Le taux d'incapacité permanente partielle s'apprécie au jour de la consolidation (2e Civ., 21 juin 2012, pourvoi n° 11-20.323).
Le coefficient socio-professionnel, qui se distingue des critères professionnels compris dans le taux médical défini à l'article L. 434-2 susvisé, est une majoration administrative du taux pour tenir compte des conséquences particulières de l'accident ou de la maladie sur la carrière professionnelle de la victime, notamment au regard du risque de licenciement consécutif à l'impossibilité de reclasser la victime, de difficultés de reclassement, de déclassement professionnel, de retard à l'avancement, ou de préjudice économique en relation directe et certaine avec l'accident du travail. Contrairement au taux médical, il est de nature purement administrative et est apprécié par le tribunal, sans qu'il ne soit nécessaire d'avoir recours au dossier médical.
Au cas présent, la consolidation a été fixée au 19 février 2018.
Sur le taux médical :
Le paragraphe 3.2 'rachis dorso-lombaire' du barème indicatif d'invalidité des accidents du travail, annexe I de l'article R. 434-32 du code de la sécurité sociale, prévoit : « Si le rachis dorsal est un segment pratiquement rigide et participant peu aux mouvements, la pathologie traumatique du rachis lombaire est fréquente. Aussi, est-il indispensable de tenir compte des données rhumatologiques les plus récentes de la pathologie discale et non discale lombaire.
Pour éviter les interprétations erronées basées sur une fausse conception de l'image radiologique, il faut définir avec soin les données objectives de l'examen clinique et, notamment, différencier les constatations faites selon qu'elles l'ont été au repos ou après un effort.
L'état antérieur (arthroses lombaires ou toute autre anomalie radiologique que l'accident révèle et qui n'ont jamais été traitées antérieurement), ne doit en aucune façon être retenu dans la genèse des troubles découlant de l'accident.

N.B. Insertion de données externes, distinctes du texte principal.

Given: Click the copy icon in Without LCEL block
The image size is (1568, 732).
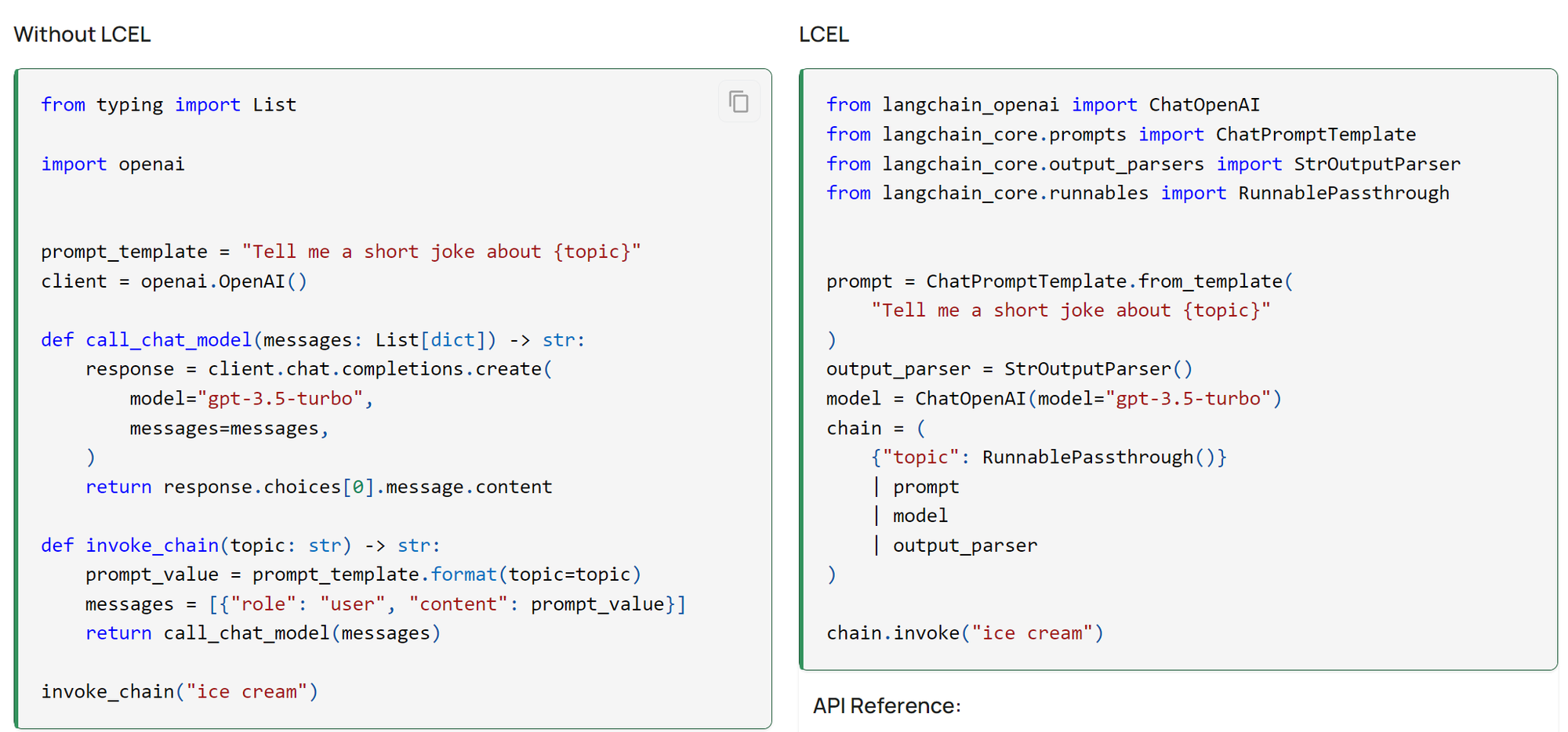Looking at the screenshot, I should [x=738, y=101].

Normalement, la flexion à laquelle participent les vertèbres dorsales et surtout lombaires est d'environ 60°. L'hyperextension est d'environ 30°, et les inclinaisons latérales de 70°. Les rotations atteignent 30° de chaque côté.

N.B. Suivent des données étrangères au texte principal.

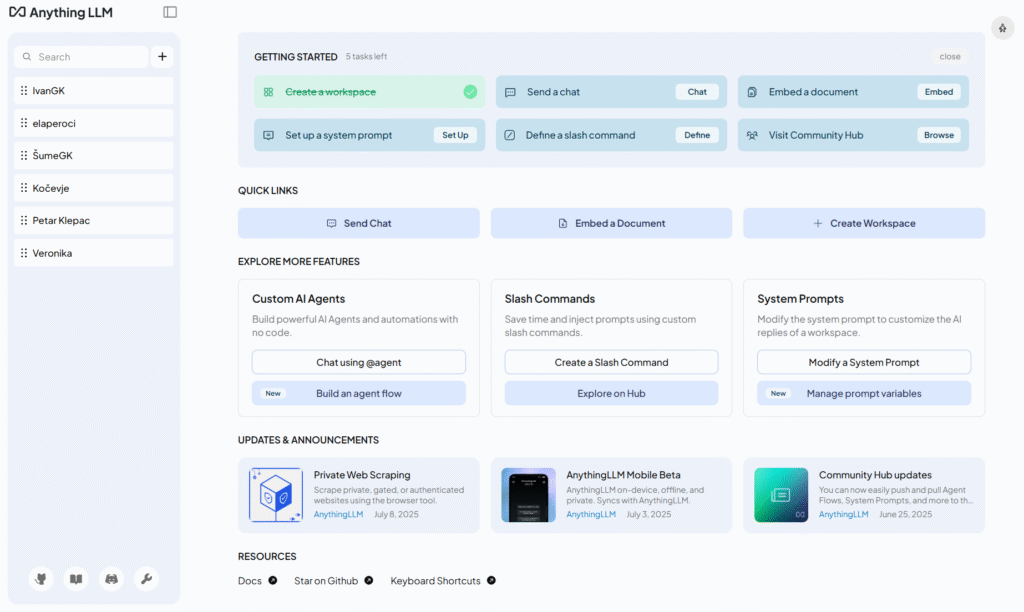This screenshot has width=1024, height=612.
Task: Focus the workspace Search field
Action: tap(85, 57)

C'est l'observation de la flexion qui donne les meilleurs renseignements sur la raideur lombaire. La mesure de la distance doigts-sol ne donne qu'une appréciation relative, les coxo-fémorales intervenant dans les mouvements vers le bas. L'appréciation de la raideur peut se faire par d'autres moyens, le test de Schober-[Localité 4] peut être utile. Deux points distants de 15 cm (le point inférieur correspondant à l'épineuse de L 5), s'écartent jusqu'à 20 dans la flexion antérieure. Toute réduction de cette différence au-dessous de 5 cm atteste une raideur lombaire réelle.
Persistance de douleurs notamment et gêne fonctionnelle (qu'il y ait ou non séquelles de fracture) :
- Discrètes 5 à 15
- Importantes 15 à 25
- Très importantes séquelles fonctionnelles et anatomiques 25 à 40
A ces taux s'ajouteront éventuellement les taux estimés pour les séquelles nerveuses coexistantes.
Anomalies congénitales ou acquises : lombosciatiques.
Notamment : hernie discale, spondylolisthésis, etc. opérées ou non. L'I.P.P. sera calculée selon les perturbations fonctionnelles constatées. »
L'expert désigné par la cour a relevé des séquelles douloureuses lombaires constantes et radiculaires épisodiques associées à une raideur lombaire, justifiant un taux médical de 10%. La proposition de l'expert est conforme au barème.
La caisse et l'assuré acceptent ce taux, il convient donc de le retenir.
Sur le coefficient socio-professionnel :
A titre liminaire, il convient de préciser que toutes les pièces produites antérieures à la date de consolidation n'ont pas de valeur probante, puisque le coefficient
socio-professionnel ne peut s'envisager qu'une fois l'état de santé de l'assuré consolidé.